Stored data
#####

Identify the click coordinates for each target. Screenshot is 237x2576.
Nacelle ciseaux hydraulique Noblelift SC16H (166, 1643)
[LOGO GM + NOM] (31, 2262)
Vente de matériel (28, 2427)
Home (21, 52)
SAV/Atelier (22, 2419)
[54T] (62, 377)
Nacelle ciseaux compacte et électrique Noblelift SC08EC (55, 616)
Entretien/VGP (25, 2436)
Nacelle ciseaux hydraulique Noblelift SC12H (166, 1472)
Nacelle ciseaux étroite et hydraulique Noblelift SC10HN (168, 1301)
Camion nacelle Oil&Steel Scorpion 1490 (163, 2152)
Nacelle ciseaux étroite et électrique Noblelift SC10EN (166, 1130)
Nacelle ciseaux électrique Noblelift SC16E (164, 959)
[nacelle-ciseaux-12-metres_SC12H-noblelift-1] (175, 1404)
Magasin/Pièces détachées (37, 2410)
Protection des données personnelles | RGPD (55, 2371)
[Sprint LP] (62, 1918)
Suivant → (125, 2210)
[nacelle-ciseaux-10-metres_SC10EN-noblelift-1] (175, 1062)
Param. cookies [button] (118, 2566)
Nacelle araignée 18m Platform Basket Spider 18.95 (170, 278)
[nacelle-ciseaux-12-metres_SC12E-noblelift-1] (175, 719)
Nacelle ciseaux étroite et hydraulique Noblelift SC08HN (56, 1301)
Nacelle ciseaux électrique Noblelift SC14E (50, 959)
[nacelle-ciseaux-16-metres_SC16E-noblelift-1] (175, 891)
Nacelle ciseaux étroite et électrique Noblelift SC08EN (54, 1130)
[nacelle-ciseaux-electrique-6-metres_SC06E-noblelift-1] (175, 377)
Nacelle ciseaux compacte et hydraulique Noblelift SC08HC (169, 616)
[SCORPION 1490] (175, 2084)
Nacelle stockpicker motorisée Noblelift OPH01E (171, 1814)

#####

ASSIGNED TASK >>
Determine how many lines above contain "compacte" as a word or string. Give the number alone.

SOLVED EXERCISE >>
2